The Palace of Augustin (Spanish: Palacio Augustin) is a palace located in Vitoria-Gazteiz, Álava, Spain, in Fray Francisco promenade, 8.

The palace was built in 1912 by the architects Julián de Apraiz and Javier Luque, designers of the New Cathedral of Vitoria-Gazteiz. They followed the taste of the wealthy families of that time. It was Don Ricardo de Augustin, developer of many other buildings, who ordered its construction.

The Palace of Augustin is currently the Museum of Fine Art. The museum is devoted to Spanish art from the 17th to the 20th centuries, as well as Basque art from 1850 to 1950.

It was declared Bien de Interés Cultural in 1962.

History

Origin

In 1912 the Augustin-Zulueta matrimony (Elvira Zulueta and Ricardo de Augustin) begun the construction of their private dwelling in the Fray Francisco promenade. Elvira came from a wealthy family, and after his marriage with the lawyer from Madrid Ricardo de Augustin in 1905, they both decided to erect their personal palace in the noble zone of Vitoria-Gazteiz.
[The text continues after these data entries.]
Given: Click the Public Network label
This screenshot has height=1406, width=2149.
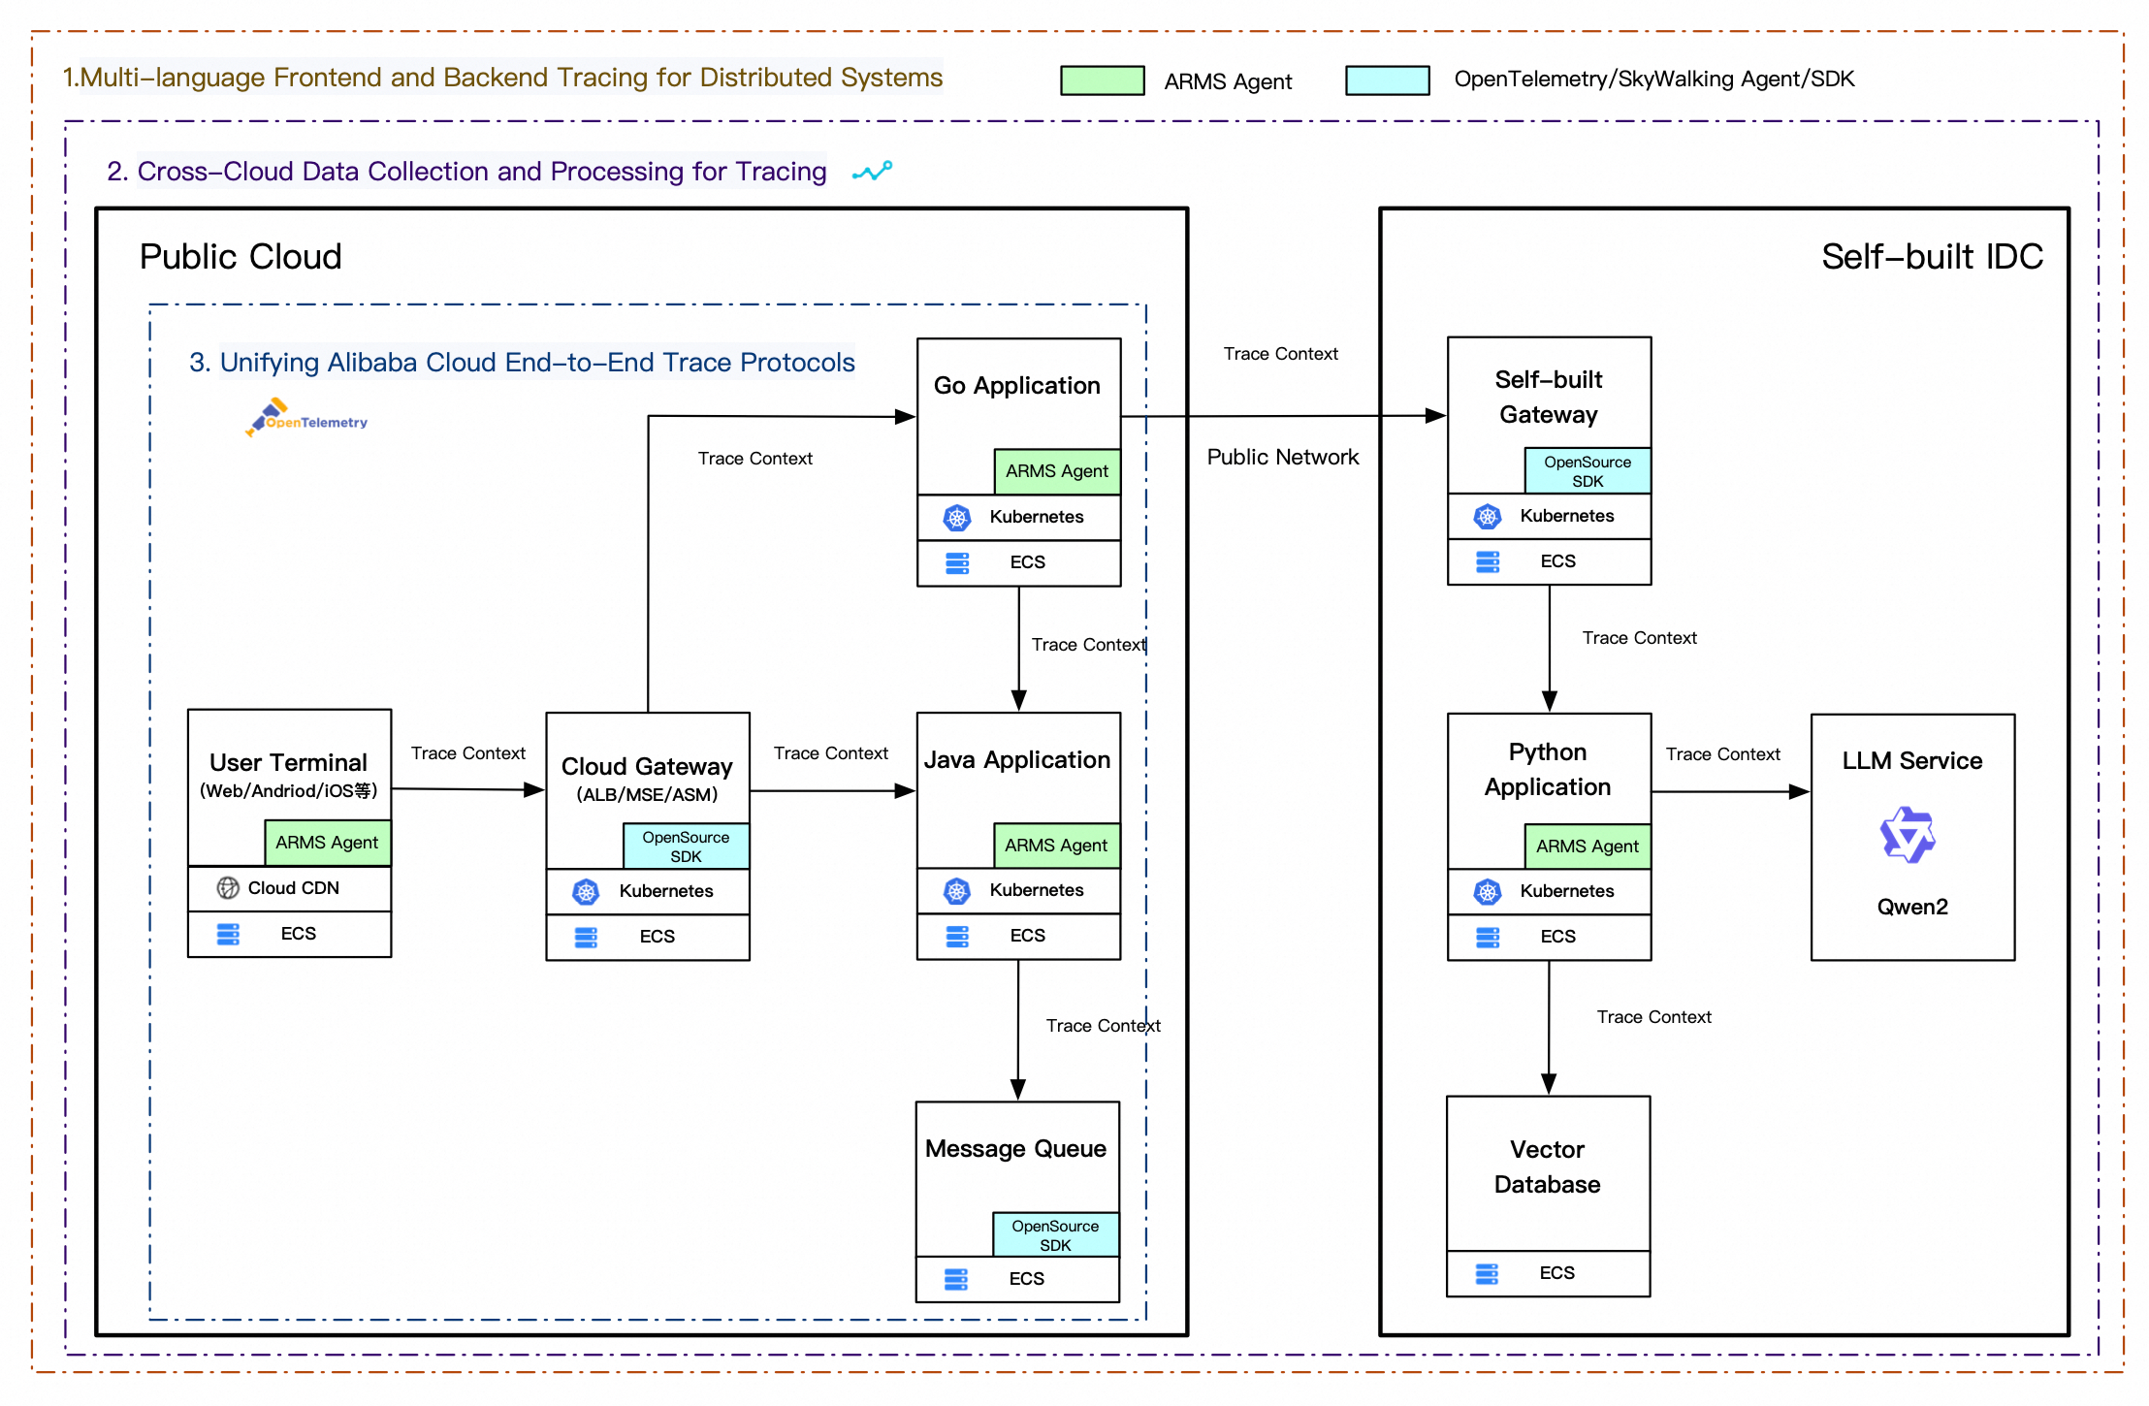Looking at the screenshot, I should coord(1282,457).
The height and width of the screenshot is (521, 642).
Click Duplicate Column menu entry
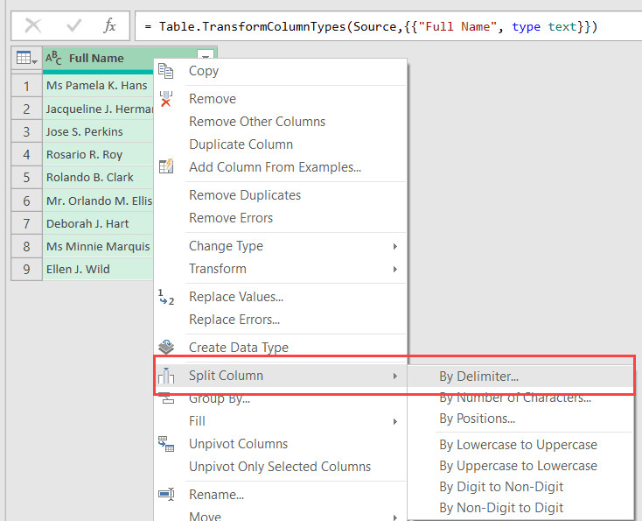[x=241, y=144]
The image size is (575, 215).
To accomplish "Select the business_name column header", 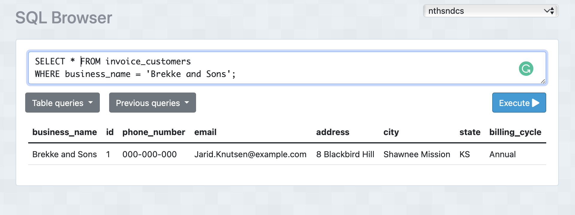I will [x=64, y=132].
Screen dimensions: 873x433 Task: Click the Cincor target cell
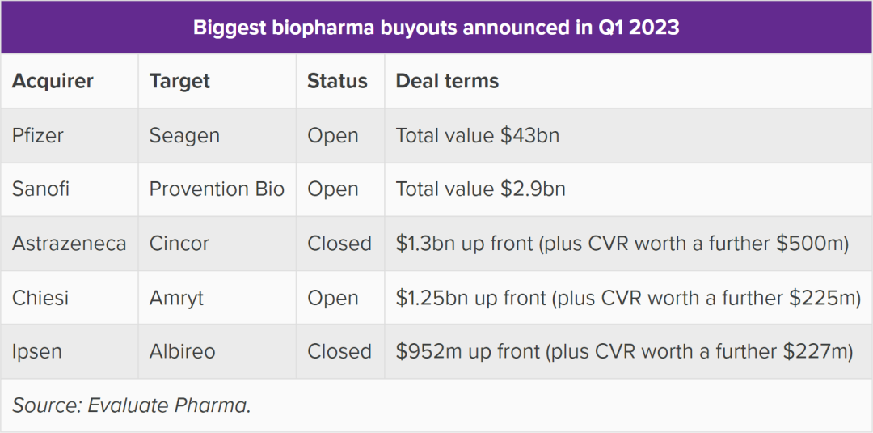click(179, 244)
The marriage chose Javier Luque and Julián de Apraiz to lead the construction. Due to the fact that they had won the competition to restore the New Cathedral of Vitoria, they were the most remarkable architects in the city.

The hard job was ended in 1916, despite some details were not finished yet, and Elvira and Ricardo moved to the palace. Elvira died in 1917 and Ricardo left the city. As they had no offspring, the palace had to be given to the Catholic Church. However, in 1924, Ricardo de Augustin and the diocese made an arrangement so Ricardo could still be the owner of the Palace while the diocese received some money. As a token of its appreciation, the diocese made Ricardo Count od Deávila.

Museum of Fine Art

In 1941, the Regional Council of Álava bought the Palace of Augustin and prepared it to be the Museum of Fine Art. It was expected to be a place to keep the collections related to fine arts and archaeology, like the Library and the Provincial Archive. As a museum it gathered several stores from the Dioceses of Vitoria for religious art, from the Museo del Prado and the National Archaeologic Museum, from the School of Arts and Trades to keep some local paintings, and from some private citizens.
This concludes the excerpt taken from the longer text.